On pouvait y examiner un émetteur CW DX-40, une "boîte à lunch" Twoer (AM 144 mHz) et un SWR mètre des années 1950. Le dernier présentoir, mais non le moindre, révélait un des "trésors "du Musée: un récepteur de 1920 construit "maison" spécialement spécialement et expressément pour le président fondateur de la "grande maison de la rue St-Jacques" à Montréal, nul autre que M . Bernard Payette lui même! Tous se sont souvenus de l'importance fantastique que cette quasi "institution de l'électronique au Québec" a eu pour les radioamateurs et pour laquelle notre ami Roland VE2PX a travaillé pendant de nombreuses années! Encore des beaux souvenirs!

Plusieurs centaines de visiteurs ont pu admirer cette exposition et Jacques VE2DJQ nous a dit avoir été surpris à maintes reprises par la grande qualité des visiteurs, souvent connaisseurs de la radio, de l'électronique ou même de la radioamateur!

Sur les murs de la salle d'exposition et aussi à l'extérieur de la maison mobile , étaient affichées diverses photographies dont des panneaux explicatifs du rôle de la radioamateur en cas d'urgence ou de sinistre, avec des exemples de la crise du verglas de 1998 au Québec et le récent ouragan Katrina aux USA. Tous ces visiteurs, ainsi que les milliers de passants qui ont circulé devant les installations de VE2XPO 2007, ont pu prendre un contact privilégié avec la radioamateur et les personnes qui pratiquent le hobby, tout en mettant leurs stations et leur expertise au service de la population.

Conclusion

Une organisation de cette envergure demande une collaboration exceptionnelle de la part de tous ceux qui y participent.
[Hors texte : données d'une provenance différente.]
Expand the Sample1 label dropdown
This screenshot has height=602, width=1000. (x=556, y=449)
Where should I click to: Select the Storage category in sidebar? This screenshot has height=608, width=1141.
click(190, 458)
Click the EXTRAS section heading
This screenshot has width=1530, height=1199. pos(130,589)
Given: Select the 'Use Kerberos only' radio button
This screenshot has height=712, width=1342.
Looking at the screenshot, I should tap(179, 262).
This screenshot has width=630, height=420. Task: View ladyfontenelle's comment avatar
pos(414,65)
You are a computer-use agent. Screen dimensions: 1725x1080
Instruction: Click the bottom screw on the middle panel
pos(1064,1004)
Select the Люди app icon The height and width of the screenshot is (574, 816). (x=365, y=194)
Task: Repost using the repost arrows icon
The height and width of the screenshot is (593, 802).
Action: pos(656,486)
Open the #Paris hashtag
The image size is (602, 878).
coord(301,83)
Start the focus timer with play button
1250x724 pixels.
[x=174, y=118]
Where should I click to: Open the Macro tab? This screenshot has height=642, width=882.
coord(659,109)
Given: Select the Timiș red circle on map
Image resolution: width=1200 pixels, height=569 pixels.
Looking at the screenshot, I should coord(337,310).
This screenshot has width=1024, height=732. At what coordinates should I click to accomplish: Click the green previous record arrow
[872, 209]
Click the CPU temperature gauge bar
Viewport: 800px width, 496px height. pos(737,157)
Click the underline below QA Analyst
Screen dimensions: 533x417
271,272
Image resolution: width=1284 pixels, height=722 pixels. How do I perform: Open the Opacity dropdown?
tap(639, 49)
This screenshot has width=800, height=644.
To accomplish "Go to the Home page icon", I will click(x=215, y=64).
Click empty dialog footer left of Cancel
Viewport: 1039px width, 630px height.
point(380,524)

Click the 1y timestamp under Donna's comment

Durant les deux semaines que cette belle aventure a durée, 926 contacts ont été effectués dans 46 pays différents et dans tous les modes CW, SSB, FM et numériques. Les participants ont pu constater la bonne entente qui régnait sur le site et qui a permis de faire de cette rencontre un événement de grande classe.

Ce qui m’a le plus frappé durant ces deux semaines de grande agitation dans la communauté radioamateur, fut en premier lieu la grande facilité de ceux-ci à réagir rapidement et efficacement lors d’une occasion qui sort de la routine ordinaire, et en deuxième lieu cet esprit de collaboration inconditionnel entre chacun des participants pour faire en sorte que ce projet de l’un des leurs soit une réussite totale.

À partir d’une “idée de fou”, telle que qualifiée par son auteur lui-même, et dont tous ces amateurs bénévoles se sont emparée, le vieux rêve auquel Roland VE2PX songeait depuis si longtemps est enfin devenu réalité.

Avec la collaboration d’une telle équipe, toute aussi déterminée que dévouée et compétente, il sera dorénavant permis de croire, tel que raconte l’une des belles chansons de Jacques Brel, qu’il deviendrait possible d’atteindre cette “inaccessible étoile”.